The easy way to an XPath query

Believe it or not, the easy way to filter the results of Get-WinEvent is with XPath. This is because I can use the Event Viewer to create my query for me. To do this, I open the Event Viewer, right-click the log, and choose Filter Current Log from the action menu. I then use the check boxes, drop-down lists, and text boxes to filter the content of the selected log. This is shown in the following image:

Image of menu

I then click the XML tab to look at the query. This is shown here:

Image of menu

Now I select the Edit query manually check box. This permits me to highlight the query. I always copy the query and paste it into Notepad. When I have the query in Notepad, I select the Path portion of the query:

Image of command

I open the Windows PowerShell ISE, create my query, and add a line for my Get-WinEvent cmdlet:

$xpath = "*[System[(Level=2) and (EventID=35)]]"

Get-WinEvent -LogName application -FilterXPath $xpath 

And that is the easy way to query a log by using the Get-WinEvent cmdlet.

I invite you to follow me on Twitter and Facebook.

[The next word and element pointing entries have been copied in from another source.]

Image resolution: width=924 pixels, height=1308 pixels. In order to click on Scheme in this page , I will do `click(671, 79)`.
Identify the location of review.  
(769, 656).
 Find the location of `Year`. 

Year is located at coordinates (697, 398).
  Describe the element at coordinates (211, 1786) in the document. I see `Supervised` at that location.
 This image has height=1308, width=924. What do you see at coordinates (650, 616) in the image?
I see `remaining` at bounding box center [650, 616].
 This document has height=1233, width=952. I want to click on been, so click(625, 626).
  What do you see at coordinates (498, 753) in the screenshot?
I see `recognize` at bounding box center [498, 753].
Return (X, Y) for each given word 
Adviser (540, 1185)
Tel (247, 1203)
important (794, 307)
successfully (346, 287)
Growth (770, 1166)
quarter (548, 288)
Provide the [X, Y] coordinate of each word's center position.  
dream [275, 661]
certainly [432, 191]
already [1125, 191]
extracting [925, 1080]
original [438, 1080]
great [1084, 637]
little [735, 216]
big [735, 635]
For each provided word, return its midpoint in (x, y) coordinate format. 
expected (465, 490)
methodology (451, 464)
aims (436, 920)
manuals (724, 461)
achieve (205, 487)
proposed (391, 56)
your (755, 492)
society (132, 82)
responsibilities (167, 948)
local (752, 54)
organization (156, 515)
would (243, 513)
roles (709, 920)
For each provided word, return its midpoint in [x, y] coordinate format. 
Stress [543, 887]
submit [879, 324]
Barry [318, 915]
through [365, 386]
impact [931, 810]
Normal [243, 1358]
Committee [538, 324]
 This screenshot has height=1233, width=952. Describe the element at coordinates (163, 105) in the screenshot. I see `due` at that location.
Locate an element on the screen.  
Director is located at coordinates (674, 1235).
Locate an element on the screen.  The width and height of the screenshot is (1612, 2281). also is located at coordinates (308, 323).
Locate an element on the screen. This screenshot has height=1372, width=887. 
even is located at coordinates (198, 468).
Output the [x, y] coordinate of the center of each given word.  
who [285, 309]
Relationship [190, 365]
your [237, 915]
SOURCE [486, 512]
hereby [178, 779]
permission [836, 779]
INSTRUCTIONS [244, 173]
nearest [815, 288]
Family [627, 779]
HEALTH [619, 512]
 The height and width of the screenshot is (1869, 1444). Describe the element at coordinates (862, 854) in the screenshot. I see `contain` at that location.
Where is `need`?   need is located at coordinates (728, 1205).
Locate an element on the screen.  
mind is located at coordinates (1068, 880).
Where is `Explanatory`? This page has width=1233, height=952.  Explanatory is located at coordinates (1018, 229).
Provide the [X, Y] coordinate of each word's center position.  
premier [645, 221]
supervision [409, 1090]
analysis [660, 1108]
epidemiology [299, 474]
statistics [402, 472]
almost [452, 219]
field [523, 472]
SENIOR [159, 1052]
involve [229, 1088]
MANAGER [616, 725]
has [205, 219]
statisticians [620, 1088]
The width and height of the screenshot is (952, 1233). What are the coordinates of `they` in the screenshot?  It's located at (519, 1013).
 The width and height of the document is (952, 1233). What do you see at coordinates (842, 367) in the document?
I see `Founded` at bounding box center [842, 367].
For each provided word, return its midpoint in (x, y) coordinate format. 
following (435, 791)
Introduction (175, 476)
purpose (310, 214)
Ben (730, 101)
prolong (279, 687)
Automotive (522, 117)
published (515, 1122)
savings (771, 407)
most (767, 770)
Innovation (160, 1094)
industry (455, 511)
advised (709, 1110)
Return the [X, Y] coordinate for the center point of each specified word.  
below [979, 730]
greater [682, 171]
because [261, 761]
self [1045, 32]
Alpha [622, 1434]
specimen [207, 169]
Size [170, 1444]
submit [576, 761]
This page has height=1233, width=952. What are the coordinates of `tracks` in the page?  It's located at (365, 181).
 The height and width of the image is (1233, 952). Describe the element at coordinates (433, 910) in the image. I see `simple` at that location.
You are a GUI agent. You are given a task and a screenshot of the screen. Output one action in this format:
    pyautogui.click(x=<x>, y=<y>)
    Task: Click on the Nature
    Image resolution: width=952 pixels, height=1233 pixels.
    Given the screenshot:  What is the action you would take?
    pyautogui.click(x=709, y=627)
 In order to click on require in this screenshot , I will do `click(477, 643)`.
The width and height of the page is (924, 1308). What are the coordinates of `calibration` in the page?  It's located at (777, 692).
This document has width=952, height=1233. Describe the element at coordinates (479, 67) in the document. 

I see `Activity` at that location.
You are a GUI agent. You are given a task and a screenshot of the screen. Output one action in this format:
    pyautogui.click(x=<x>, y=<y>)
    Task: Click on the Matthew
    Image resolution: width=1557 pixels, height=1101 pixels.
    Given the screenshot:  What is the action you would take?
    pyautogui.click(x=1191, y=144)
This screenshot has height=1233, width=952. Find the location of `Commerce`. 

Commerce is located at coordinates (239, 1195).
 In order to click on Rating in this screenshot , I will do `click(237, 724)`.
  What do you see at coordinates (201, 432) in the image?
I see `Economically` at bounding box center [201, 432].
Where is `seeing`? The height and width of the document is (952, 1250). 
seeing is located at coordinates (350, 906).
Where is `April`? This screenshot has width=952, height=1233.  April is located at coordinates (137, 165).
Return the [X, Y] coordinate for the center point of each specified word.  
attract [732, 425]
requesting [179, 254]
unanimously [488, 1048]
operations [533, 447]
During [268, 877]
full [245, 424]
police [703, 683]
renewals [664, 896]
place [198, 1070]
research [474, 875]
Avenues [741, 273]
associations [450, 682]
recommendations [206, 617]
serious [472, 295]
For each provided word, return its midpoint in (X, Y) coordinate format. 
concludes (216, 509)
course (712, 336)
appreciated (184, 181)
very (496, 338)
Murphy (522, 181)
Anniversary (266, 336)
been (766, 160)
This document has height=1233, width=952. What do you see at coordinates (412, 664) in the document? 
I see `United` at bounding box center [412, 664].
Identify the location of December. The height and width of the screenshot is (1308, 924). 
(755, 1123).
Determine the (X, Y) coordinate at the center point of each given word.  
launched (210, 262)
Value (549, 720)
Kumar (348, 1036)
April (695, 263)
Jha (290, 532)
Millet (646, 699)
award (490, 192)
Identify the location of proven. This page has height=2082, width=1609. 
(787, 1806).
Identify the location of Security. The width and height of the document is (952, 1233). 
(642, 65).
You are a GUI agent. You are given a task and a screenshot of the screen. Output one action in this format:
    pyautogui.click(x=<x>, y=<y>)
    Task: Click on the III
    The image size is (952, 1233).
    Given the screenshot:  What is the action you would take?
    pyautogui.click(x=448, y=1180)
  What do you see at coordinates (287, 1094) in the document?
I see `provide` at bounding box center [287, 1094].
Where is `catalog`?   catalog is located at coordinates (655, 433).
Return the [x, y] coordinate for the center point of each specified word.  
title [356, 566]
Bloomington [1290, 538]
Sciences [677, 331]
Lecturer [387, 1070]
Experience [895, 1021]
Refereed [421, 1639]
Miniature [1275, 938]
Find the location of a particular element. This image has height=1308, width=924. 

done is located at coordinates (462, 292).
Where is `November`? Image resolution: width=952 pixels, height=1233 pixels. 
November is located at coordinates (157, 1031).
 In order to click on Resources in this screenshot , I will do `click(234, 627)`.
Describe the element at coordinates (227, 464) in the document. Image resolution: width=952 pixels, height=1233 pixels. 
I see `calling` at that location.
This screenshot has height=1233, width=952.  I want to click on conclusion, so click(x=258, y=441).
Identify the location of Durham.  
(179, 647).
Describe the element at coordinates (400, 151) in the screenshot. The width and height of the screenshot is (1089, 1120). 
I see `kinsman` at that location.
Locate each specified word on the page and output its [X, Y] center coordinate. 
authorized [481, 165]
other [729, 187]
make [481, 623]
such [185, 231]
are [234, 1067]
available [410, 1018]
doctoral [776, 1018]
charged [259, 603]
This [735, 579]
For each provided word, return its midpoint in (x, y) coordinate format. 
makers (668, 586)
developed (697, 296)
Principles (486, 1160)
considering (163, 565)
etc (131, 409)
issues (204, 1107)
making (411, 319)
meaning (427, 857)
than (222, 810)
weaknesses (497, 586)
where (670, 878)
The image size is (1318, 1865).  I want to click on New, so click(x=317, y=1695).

If you have any questions, send email to me at scripter@microsoft.com, or post your questions on the Official Scripting Guys Forum. See you tomorrow. Until then, peace.

Ed Wilson, Microsoft Scripting Guy 

Comments (1)

  1. Anonymous says:

    Very nice trick about creating Xpath filter. I used it the other way. I wish the Xpath syntax could a bit easier to jump in it.